**Records to process**:
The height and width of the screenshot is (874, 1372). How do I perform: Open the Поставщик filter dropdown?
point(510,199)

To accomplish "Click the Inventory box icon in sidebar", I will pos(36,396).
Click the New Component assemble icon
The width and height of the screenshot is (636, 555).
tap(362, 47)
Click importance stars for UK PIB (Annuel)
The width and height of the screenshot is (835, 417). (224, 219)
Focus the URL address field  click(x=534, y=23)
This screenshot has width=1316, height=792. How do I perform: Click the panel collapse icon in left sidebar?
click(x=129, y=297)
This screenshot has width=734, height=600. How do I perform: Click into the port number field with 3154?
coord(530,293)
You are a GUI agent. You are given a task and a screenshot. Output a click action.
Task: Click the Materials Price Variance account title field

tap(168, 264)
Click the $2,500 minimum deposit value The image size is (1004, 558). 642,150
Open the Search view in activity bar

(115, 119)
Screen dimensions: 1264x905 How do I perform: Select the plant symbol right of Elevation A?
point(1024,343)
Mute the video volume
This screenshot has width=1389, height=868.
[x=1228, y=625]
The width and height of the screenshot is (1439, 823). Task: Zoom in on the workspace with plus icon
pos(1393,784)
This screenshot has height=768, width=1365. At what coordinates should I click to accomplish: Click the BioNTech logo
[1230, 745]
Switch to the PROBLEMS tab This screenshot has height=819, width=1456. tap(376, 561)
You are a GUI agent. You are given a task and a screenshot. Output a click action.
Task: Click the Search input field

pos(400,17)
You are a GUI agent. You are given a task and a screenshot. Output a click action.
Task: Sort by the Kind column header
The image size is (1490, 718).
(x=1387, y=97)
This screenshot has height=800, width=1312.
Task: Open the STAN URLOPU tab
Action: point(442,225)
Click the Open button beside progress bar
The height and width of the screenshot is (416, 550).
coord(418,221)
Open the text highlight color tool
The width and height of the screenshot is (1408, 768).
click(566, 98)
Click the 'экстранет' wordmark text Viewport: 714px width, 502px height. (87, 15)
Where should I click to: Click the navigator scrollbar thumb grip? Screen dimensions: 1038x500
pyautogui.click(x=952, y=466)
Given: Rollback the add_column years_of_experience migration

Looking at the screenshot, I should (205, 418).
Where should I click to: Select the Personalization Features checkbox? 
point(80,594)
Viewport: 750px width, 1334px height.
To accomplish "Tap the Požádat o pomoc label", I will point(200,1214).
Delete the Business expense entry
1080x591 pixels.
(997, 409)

**Exercise objective**: Copy all of the records above word for word, without changing anything.

**The response**:
The height and width of the screenshot is (874, 1372). How do I perform: Open the Поставщик filter dropdown?
point(510,199)

To accomplish "Click the Inventory box icon in sidebar", I will pos(36,396).
Click the New Component assemble icon
The width and height of the screenshot is (636, 555).
tap(362, 47)
Click importance stars for UK PIB (Annuel)
The width and height of the screenshot is (835, 417). (224, 219)
Focus the URL address field  click(x=534, y=23)
This screenshot has width=1316, height=792. How do I perform: Click the panel collapse icon in left sidebar?
click(x=129, y=297)
This screenshot has width=734, height=600. How do I perform: Click into the port number field with 3154?
coord(530,293)
You are a GUI agent. You are given a task and a screenshot. Output a click action.
Task: Click the Materials Price Variance account title field

tap(168, 264)
Click the $2,500 minimum deposit value The image size is (1004, 558). 642,150
Open the Search view in activity bar

(115, 119)
Screen dimensions: 1264x905 How do I perform: Select the plant symbol right of Elevation A?
point(1024,343)
Mute the video volume
This screenshot has width=1389, height=868.
[x=1228, y=625]
The width and height of the screenshot is (1439, 823). Task: Zoom in on the workspace with plus icon
pos(1393,784)
This screenshot has height=768, width=1365. At what coordinates should I click to accomplish: Click the BioNTech logo
[1230, 745]
Switch to the PROBLEMS tab This screenshot has height=819, width=1456. tap(376, 561)
You are a GUI agent. You are given a task and a screenshot. Output a click action.
Task: Click the Search input field

pos(400,17)
You are a GUI agent. You are given a task and a screenshot. Output a click action.
Task: Sort by the Kind column header
The image size is (1490, 718).
(x=1387, y=97)
This screenshot has height=800, width=1312.
Task: Open the STAN URLOPU tab
Action: point(442,225)
Click the Open button beside progress bar
The height and width of the screenshot is (416, 550).
coord(418,221)
Open the text highlight color tool
The width and height of the screenshot is (1408, 768).
click(566, 98)
Click the 'экстранет' wordmark text Viewport: 714px width, 502px height. (87, 15)
Where should I click to: Click the navigator scrollbar thumb grip? Screen dimensions: 1038x500
pyautogui.click(x=952, y=466)
Given: Rollback the add_column years_of_experience migration

Looking at the screenshot, I should (205, 418).
Where should I click to: Select the Personalization Features checkbox? 
point(80,594)
Viewport: 750px width, 1334px height.
To accomplish "Tap the Požádat o pomoc label", I will point(200,1214).
Delete the Business expense entry
1080x591 pixels.
(997, 409)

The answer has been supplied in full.